WORK TO BE COMPLETED = Give the lines below again exactly, starting with the line that holds "Task: Click the Device performance heart icon" and going on through the line that holds "Click the province".

[Stored data]
□ □ □ □ □
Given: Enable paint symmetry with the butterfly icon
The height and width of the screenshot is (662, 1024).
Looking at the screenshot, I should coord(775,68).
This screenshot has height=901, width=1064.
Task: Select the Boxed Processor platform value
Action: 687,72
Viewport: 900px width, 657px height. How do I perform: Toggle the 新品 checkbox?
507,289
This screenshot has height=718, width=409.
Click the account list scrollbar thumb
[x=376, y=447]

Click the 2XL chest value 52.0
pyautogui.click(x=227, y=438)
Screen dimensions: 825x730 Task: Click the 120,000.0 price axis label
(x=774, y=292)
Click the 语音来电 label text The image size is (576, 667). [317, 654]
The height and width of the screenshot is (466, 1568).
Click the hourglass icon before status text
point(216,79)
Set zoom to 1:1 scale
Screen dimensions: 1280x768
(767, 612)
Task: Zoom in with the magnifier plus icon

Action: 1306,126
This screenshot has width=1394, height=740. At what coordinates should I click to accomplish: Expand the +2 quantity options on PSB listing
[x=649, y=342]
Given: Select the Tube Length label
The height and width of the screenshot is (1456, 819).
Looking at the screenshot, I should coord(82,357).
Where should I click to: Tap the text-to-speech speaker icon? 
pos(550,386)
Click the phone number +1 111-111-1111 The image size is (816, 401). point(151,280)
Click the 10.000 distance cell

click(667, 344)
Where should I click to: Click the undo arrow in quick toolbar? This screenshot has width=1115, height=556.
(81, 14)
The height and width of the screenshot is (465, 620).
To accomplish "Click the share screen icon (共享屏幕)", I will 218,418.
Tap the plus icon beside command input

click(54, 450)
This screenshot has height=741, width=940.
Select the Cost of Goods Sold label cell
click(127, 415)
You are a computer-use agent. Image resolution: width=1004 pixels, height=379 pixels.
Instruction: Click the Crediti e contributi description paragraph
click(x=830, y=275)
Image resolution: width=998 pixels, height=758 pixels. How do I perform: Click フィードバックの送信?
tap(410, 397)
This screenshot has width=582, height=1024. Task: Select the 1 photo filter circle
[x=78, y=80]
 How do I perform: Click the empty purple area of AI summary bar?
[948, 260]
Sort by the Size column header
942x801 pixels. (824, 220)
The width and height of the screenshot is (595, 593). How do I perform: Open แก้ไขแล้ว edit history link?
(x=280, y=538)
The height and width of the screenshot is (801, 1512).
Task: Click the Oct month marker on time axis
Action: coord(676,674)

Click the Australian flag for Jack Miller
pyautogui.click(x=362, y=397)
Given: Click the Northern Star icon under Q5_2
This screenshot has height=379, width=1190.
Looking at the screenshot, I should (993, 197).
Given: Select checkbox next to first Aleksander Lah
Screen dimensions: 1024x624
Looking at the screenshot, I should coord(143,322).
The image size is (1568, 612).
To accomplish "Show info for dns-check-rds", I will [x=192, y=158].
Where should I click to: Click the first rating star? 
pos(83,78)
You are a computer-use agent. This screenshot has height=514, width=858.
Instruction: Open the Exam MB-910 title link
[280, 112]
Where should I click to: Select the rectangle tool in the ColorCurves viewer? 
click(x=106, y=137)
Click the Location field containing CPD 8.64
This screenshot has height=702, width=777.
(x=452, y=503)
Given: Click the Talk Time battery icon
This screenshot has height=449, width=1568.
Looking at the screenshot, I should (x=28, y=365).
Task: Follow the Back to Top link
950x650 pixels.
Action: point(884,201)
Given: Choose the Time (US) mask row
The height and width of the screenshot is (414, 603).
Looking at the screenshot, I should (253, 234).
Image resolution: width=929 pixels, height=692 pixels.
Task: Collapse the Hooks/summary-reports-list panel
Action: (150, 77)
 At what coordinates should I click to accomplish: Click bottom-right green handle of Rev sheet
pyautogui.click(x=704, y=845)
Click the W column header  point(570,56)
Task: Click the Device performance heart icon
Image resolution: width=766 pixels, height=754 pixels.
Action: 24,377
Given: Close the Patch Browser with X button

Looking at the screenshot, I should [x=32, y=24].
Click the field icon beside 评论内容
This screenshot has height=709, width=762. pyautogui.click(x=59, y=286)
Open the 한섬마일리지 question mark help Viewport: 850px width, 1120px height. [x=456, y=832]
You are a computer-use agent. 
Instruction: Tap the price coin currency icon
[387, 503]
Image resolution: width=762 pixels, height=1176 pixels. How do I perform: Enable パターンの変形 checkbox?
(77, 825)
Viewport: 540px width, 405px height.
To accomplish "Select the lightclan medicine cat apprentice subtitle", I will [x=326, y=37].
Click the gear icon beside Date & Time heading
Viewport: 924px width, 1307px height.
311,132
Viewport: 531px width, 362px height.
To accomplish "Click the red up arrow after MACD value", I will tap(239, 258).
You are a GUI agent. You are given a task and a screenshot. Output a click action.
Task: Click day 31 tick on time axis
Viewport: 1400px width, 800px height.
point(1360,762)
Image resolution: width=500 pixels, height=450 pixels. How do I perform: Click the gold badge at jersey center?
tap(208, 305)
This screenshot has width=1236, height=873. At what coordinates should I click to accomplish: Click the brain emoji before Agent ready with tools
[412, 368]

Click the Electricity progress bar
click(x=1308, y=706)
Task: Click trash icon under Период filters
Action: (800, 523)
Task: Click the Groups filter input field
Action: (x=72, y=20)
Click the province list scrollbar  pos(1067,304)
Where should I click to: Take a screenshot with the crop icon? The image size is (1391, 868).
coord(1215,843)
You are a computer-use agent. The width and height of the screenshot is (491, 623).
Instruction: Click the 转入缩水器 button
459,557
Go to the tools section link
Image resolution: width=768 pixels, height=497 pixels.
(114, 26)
□ □ □ □ □
PROBLEM SOLUTION =
Task: Click the Device performance heart icon
Image resolution: width=766 pixels, height=754 pixels.
Action: 24,377
Given: Close the Patch Browser with X button

Looking at the screenshot, I should [x=32, y=24].
Click the field icon beside 评论内容
This screenshot has height=709, width=762. pyautogui.click(x=59, y=286)
Open the 한섬마일리지 question mark help Viewport: 850px width, 1120px height. [x=456, y=832]
You are a computer-use agent. 
Instruction: Tap the price coin currency icon
[387, 503]
Image resolution: width=762 pixels, height=1176 pixels. How do I perform: Enable パターンの変形 checkbox?
(77, 825)
Viewport: 540px width, 405px height.
To accomplish "Select the lightclan medicine cat apprentice subtitle", I will [x=326, y=37].
Click the gear icon beside Date & Time heading
Viewport: 924px width, 1307px height.
311,132
Viewport: 531px width, 362px height.
To accomplish "Click the red up arrow after MACD value", I will tap(239, 258).
You are a GUI agent. You are given a task and a screenshot. Output a click action.
Task: Click day 31 tick on time axis
Viewport: 1400px width, 800px height.
point(1360,762)
Image resolution: width=500 pixels, height=450 pixels. How do I perform: Click the gold badge at jersey center?
tap(208, 305)
This screenshot has width=1236, height=873. At what coordinates should I click to accomplish: Click the brain emoji before Agent ready with tools
[412, 368]

Click the Electricity progress bar
click(x=1308, y=706)
Task: Click trash icon under Период filters
Action: (800, 523)
Task: Click the Groups filter input field
Action: (x=72, y=20)
Click the province list scrollbar  pos(1067,304)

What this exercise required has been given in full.